These rich men with huge wine cellars filled with trophy wine, they don’t really care if the wines are genuine. Everything valuable and collectible that’s sold to wealthy people is going to be counterfeited by somebody. Art, handbags, wine. But it’s hard to sell fake Burgundy on a street corner in New York. You need an accomplice. Somebody stupid, or somebody willing to ignore the obvious. An auction house.
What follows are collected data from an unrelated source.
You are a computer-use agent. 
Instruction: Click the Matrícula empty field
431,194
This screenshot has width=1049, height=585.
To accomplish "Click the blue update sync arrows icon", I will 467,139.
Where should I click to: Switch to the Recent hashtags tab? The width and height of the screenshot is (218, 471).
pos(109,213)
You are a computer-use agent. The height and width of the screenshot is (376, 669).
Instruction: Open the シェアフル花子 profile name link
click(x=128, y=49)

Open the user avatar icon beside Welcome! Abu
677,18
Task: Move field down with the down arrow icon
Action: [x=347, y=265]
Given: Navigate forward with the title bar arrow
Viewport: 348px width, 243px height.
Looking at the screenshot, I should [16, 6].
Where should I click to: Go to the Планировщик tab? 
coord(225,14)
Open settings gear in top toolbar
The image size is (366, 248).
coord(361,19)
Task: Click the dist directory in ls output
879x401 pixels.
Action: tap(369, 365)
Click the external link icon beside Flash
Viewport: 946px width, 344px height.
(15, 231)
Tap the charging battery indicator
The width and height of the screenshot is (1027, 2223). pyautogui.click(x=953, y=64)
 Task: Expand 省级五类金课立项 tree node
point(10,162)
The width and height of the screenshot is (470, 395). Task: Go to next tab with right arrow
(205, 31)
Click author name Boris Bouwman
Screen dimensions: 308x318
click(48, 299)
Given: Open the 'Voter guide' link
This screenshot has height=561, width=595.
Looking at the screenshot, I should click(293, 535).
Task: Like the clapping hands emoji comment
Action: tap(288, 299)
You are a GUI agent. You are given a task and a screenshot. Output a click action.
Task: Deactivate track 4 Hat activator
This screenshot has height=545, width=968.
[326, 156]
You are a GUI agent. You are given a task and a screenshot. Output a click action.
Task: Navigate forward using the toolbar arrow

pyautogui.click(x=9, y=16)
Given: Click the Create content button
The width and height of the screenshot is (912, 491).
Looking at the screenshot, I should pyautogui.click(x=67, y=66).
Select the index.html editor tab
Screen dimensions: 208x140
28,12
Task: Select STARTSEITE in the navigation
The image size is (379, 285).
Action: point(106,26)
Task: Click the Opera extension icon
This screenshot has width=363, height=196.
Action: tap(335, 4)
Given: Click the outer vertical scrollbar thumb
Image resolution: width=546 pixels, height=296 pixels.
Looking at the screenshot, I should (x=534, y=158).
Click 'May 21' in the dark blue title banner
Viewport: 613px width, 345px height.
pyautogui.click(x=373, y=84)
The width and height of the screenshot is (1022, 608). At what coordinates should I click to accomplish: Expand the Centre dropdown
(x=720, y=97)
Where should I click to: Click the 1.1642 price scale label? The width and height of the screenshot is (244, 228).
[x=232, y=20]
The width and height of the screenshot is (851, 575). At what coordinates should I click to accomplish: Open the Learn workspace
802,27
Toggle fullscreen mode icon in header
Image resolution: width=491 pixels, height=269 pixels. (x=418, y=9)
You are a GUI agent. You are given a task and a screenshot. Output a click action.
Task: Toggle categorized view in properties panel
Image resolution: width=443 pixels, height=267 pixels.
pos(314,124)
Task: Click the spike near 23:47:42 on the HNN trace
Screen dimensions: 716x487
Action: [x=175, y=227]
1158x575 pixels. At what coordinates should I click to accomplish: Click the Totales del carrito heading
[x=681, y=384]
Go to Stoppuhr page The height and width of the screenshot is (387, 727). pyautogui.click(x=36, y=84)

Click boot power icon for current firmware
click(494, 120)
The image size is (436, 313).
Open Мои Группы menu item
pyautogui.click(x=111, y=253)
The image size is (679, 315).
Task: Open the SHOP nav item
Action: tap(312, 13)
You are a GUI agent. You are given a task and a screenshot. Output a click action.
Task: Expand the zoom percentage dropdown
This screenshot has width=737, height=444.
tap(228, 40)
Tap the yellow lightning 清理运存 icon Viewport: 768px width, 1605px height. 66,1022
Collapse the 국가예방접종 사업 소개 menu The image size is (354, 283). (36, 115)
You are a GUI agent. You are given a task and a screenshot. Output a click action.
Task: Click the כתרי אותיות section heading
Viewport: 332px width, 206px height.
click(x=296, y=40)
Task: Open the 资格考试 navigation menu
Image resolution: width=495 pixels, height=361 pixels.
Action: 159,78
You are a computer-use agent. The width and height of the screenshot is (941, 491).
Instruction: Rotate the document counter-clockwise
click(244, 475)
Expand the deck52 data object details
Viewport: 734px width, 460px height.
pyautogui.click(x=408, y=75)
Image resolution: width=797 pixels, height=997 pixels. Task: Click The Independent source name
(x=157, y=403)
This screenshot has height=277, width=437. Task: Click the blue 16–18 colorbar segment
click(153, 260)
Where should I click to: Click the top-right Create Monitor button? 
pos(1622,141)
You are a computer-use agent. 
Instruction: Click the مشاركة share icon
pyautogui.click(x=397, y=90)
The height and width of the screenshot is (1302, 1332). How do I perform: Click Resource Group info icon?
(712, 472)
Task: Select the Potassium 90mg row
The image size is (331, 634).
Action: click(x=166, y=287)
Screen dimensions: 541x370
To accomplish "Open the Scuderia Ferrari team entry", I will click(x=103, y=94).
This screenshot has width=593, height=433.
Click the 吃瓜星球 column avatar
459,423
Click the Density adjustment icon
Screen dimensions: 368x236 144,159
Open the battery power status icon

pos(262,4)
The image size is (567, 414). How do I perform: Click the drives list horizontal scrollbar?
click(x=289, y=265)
Dress it up, put it in a pretty catalog, put your reputation behind it, and market it to your well-to-do clientele. The auction houses are like escort services for wine. Buy something rare and pretty that you’d never be able to get otherwise, take it home, and, bang, you’re quietly fucked. Best for everyone if we just keep quiet about it. No sense making us rich folks look degenerate or stupid. Whores and wine auctions never go out of business.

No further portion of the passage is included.